» Required work: Using the records that appear below, write out exactly the lines from the one with "Powered by Shopify (108, 2565)" through the one with "[minus] (102, 2121)", keeping both end lines.

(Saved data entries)
· · · ·

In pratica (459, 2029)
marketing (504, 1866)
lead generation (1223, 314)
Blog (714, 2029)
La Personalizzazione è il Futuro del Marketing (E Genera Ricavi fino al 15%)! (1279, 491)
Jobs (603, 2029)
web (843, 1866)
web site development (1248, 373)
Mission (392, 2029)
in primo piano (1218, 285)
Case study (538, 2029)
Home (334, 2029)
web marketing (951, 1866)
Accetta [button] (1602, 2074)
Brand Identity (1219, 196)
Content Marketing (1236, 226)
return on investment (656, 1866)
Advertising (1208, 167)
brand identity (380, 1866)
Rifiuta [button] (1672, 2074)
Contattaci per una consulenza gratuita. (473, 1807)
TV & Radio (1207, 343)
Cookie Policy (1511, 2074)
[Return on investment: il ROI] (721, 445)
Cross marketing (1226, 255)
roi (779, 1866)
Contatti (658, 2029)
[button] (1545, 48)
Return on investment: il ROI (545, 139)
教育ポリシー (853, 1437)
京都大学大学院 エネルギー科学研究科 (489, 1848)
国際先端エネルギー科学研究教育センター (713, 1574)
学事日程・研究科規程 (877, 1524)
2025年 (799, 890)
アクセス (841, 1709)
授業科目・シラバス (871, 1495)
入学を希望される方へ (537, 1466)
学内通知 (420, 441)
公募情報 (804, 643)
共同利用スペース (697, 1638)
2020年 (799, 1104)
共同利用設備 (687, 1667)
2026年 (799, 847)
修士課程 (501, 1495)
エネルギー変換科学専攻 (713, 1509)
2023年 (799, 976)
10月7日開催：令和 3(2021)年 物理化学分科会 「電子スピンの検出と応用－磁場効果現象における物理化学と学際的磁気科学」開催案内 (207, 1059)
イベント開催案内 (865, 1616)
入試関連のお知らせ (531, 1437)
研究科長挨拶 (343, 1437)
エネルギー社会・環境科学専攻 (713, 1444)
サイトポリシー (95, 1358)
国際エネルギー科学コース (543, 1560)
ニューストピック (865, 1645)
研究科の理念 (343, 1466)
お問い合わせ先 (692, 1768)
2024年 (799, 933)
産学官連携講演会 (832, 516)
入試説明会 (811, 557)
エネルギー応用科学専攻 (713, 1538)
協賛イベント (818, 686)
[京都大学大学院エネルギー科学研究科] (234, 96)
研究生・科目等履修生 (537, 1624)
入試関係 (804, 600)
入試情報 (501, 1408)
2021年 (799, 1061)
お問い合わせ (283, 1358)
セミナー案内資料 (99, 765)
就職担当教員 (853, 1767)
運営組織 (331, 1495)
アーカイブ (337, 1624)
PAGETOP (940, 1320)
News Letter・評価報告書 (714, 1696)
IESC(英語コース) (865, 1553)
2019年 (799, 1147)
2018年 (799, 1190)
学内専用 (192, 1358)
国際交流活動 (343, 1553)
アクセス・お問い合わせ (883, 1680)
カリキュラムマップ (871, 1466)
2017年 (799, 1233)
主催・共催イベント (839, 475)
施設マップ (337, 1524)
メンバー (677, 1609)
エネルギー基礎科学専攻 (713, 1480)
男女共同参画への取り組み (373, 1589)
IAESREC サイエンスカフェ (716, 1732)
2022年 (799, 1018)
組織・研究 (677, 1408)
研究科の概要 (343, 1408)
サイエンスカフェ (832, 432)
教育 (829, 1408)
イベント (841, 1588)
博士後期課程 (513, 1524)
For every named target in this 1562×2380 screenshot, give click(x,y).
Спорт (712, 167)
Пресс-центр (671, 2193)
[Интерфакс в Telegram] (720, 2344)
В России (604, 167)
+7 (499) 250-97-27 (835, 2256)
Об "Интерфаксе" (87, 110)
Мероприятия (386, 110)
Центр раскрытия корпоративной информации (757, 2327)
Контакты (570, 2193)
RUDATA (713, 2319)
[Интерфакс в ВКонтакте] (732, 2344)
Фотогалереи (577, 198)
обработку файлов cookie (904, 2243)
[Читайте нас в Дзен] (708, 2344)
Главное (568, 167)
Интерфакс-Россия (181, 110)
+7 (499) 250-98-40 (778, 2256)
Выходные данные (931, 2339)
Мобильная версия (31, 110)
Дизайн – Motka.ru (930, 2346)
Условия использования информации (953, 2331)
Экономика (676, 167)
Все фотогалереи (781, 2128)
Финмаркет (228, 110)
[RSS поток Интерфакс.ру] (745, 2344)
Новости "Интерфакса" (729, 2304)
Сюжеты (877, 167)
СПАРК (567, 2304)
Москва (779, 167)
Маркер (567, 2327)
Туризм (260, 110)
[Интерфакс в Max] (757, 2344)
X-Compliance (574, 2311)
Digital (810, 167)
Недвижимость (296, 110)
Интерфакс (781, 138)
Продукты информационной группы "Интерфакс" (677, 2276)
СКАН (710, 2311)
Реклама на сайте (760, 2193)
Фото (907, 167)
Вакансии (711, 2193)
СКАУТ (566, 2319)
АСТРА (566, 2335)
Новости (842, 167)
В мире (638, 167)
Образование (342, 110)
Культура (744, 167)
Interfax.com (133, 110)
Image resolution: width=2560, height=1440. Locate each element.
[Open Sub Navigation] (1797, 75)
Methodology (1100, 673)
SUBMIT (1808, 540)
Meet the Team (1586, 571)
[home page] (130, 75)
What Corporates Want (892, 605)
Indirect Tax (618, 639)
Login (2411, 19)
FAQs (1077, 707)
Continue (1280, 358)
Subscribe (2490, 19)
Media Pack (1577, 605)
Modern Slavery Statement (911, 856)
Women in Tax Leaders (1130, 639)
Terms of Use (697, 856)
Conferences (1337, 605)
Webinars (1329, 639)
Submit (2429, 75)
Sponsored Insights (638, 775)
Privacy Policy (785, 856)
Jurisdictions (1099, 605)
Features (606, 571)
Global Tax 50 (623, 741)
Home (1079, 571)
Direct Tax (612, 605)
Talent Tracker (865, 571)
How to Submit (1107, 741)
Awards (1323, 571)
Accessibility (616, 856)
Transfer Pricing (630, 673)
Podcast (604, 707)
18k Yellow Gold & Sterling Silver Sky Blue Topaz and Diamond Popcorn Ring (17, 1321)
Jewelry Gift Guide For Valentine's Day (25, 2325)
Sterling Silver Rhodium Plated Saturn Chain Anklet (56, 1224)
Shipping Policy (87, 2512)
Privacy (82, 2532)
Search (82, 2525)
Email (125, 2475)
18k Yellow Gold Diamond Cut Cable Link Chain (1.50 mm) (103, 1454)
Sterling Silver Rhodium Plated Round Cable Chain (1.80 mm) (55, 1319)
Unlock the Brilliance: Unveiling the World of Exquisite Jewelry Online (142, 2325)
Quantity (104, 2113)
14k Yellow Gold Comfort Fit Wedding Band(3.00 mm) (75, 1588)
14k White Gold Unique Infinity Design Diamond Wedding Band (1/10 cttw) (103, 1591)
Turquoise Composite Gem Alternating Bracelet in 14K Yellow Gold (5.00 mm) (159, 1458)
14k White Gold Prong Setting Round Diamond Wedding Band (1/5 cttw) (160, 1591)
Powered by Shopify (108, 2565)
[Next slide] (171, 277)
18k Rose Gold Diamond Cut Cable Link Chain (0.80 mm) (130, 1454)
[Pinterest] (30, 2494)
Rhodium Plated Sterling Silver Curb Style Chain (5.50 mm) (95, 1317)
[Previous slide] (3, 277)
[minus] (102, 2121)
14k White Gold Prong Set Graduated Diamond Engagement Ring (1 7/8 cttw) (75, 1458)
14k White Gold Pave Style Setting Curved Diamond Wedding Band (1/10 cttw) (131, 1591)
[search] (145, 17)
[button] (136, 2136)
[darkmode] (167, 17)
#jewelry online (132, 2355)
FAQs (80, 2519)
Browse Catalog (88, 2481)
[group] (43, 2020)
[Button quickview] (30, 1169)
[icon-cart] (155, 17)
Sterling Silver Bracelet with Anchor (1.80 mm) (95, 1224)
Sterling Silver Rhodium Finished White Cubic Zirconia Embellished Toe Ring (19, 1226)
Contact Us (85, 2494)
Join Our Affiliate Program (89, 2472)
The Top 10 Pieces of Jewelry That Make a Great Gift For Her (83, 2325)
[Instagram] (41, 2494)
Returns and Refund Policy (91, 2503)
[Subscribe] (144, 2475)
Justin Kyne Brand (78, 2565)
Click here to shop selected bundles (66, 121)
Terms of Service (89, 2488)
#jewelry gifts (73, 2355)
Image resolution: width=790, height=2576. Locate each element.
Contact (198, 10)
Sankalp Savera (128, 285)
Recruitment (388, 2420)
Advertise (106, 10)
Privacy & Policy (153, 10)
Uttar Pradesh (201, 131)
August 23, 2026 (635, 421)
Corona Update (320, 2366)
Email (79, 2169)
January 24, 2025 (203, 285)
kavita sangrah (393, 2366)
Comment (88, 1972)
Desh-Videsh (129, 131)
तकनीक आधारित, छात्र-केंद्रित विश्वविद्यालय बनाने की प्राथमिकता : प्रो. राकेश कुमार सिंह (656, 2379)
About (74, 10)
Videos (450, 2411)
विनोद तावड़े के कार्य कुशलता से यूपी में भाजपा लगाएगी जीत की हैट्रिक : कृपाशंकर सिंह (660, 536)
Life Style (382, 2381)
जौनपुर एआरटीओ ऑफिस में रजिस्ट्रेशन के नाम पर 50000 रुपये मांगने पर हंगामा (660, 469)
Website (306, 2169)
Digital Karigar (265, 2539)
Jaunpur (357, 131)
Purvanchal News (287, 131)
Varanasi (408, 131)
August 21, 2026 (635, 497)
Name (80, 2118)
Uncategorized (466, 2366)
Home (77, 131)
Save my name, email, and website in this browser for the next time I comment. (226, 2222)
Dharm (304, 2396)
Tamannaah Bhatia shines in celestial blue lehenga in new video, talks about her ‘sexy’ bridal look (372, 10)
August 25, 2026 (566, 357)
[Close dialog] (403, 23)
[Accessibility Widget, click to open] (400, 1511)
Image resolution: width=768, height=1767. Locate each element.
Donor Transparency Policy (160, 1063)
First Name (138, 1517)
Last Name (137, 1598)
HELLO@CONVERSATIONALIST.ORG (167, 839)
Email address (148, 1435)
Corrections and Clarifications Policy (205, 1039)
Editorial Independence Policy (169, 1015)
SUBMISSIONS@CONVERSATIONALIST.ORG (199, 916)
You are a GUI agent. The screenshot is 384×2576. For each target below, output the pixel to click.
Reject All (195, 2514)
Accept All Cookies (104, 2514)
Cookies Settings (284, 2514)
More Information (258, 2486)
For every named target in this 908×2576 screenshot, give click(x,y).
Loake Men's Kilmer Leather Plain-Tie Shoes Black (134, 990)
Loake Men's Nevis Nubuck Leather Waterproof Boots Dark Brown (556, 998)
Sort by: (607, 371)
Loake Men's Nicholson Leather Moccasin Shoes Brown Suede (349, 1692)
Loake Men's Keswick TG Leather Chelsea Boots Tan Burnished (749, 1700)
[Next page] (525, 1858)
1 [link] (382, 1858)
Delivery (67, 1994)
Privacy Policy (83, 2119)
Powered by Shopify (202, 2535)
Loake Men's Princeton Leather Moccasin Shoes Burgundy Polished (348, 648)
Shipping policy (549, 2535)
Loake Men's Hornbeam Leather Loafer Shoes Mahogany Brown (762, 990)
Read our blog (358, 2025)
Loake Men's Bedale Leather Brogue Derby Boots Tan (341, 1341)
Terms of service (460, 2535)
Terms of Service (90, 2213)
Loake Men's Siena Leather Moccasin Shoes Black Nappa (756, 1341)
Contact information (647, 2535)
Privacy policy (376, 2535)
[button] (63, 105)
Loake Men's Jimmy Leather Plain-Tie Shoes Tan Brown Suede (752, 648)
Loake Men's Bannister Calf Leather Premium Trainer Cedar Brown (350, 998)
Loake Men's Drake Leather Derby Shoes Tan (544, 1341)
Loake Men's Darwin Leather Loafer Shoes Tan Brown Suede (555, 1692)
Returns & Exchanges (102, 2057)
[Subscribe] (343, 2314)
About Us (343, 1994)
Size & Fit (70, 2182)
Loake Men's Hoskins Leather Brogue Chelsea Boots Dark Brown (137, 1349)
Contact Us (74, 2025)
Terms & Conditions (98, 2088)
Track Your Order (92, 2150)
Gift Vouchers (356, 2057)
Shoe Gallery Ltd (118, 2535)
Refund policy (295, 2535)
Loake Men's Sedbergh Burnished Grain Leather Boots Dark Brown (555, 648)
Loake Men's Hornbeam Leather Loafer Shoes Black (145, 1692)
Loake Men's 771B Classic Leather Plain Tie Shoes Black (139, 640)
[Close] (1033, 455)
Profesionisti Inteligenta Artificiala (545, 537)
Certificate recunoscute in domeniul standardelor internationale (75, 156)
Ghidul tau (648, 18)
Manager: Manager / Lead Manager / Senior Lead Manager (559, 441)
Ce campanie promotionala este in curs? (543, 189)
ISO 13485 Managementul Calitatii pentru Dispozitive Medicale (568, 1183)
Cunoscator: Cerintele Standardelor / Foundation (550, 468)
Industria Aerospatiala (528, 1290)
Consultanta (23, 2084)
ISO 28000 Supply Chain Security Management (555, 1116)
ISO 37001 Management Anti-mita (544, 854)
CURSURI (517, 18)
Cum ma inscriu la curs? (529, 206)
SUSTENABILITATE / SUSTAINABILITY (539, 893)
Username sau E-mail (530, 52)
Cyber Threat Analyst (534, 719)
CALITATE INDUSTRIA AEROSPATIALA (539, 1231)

· · · ·

» Completed exercise:
Powered by Shopify (108, 2565)
[Next slide] (171, 277)
18k Rose Gold Diamond Cut Cable Link Chain (0.80 mm) (130, 1454)
[Pinterest] (30, 2494)
Rhodium Plated Sterling Silver Curb Style Chain (5.50 mm) (95, 1317)
[Previous slide] (3, 277)
[minus] (102, 2121)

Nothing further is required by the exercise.